_List of tasks_.
(1) In the baseball passage, reproduce the portion starting at "He kept saying" and ending at "it any longer.", substituting "television" for "TV".
(2) According to the baseball passage, whose bat did Joe DiMaggio use at the old-timers' game?

_Selected extract_.

------------------------------------------------------------

One game he came out to argue with me four times.
He kept saying to me, “I’m going to check the TV.”
“Westrum,” I told him, “I’m better than any fuckin’ TV you got.”
Finally, I ran him. I couldn’t take it any longer.
— 11 —
We used to have to work old-timers’ day games. Whoever wasn’t working the plate that day would umpire for three innings for the old-timers. We were in New York at the new Shea Stadium. Roger Craig was on the mound and Joe DiMaggio was the batter, and Roger came over and said to me, “Harvey, if you strike Joe DiMaggio out, I’ll kill you. Pull it in.”
“For Christ’s sake, you think I have no sense at all,” I said. “As far as I’m concerned, the gentleman gets eight strikes.”
They announced Joe’s name, and we waited and waited, and we could see him standing around in the dugout. Finally he came out and said, “I’m sorry. I couldn’t find a bat.”
“No problem, Joe.”
Later Felipe Alou told me, “Joe couldn’t find a bat, so he took mine. It was the heaviest bat in the rack.”
On the first pitch he hit a one-hopper off the center-field wall. It was a wonderful thing to see. He swung so smoothly, didn’t put any effort into it. But his legs were gone, and first base was as far as he could go. I thought to myself, For a guy to drive the ball that far with bad legs like that—what a shame he isn’t young. I would have loved to have seen him in his youth.

------------------------------------------------------------

_Items_.
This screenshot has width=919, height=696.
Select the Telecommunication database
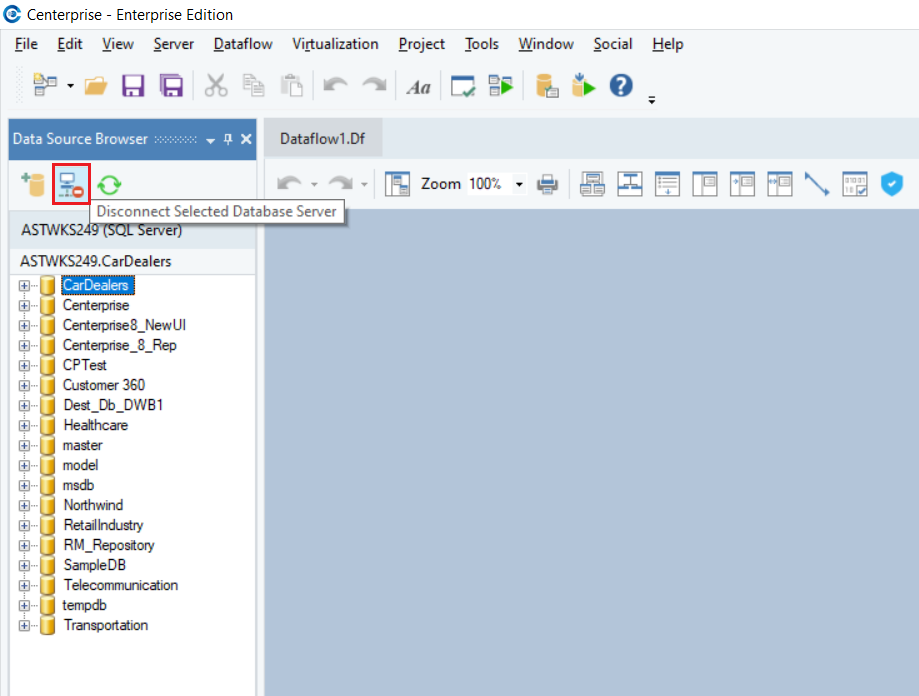click(120, 585)
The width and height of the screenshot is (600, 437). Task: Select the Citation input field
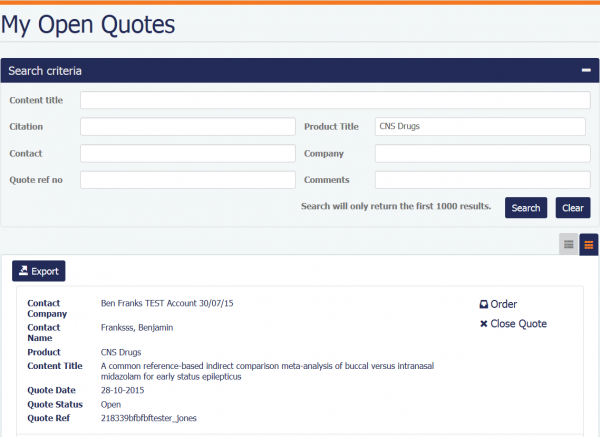[x=187, y=127]
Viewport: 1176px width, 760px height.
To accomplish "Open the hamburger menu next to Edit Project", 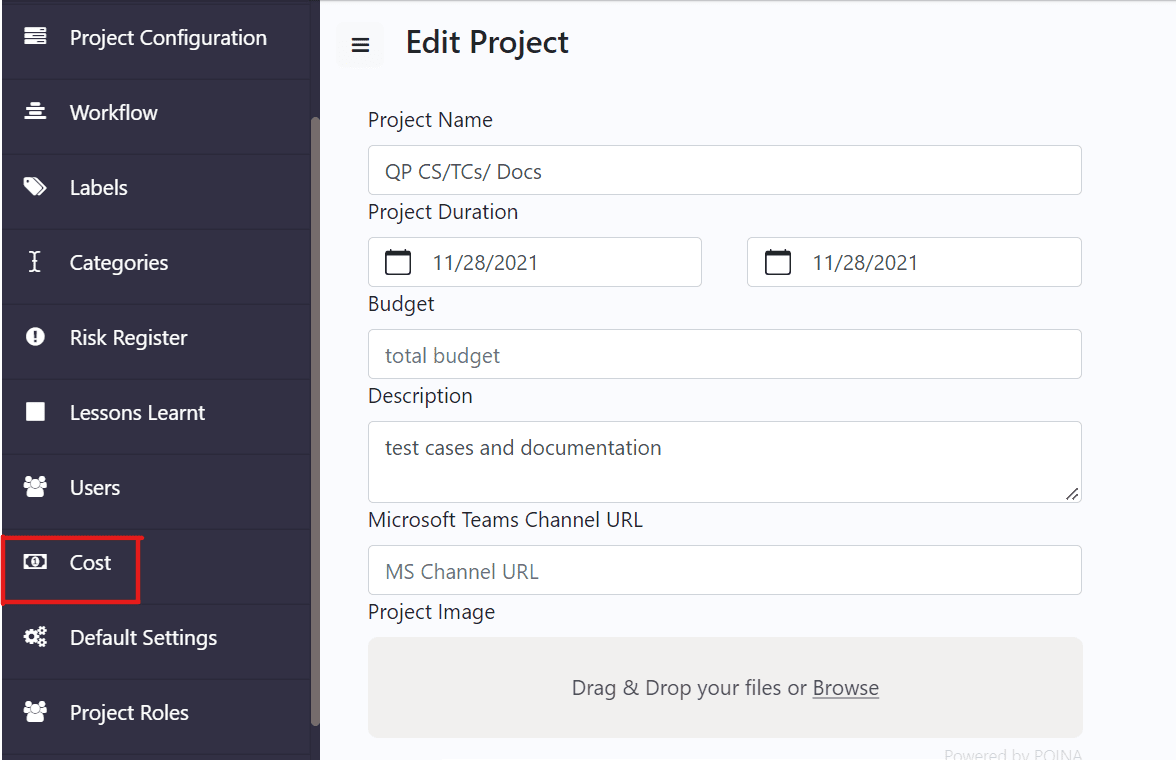I will (360, 45).
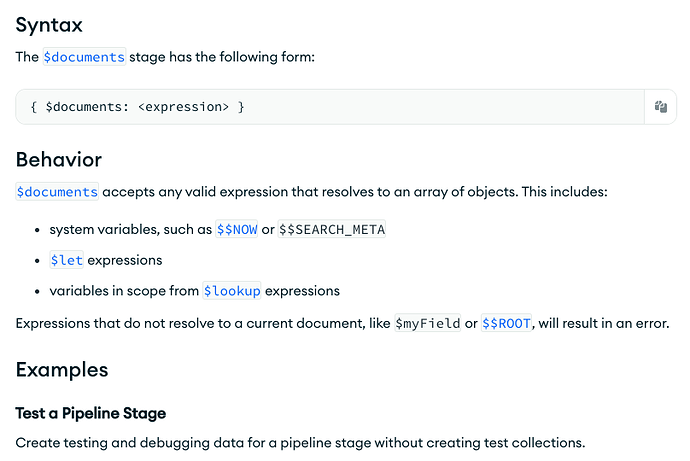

------------------------------------------------------------

_In response_.
(1)
He kept saying to me, “I’m going to check the television.”
“Westrum,” I told him, “I’m better than any fuckin’ television you got.”
Finally, I ran him. I couldn’t take it any longer.

(2) He used Felipe Alou's bat, the heaviest bat in the rack.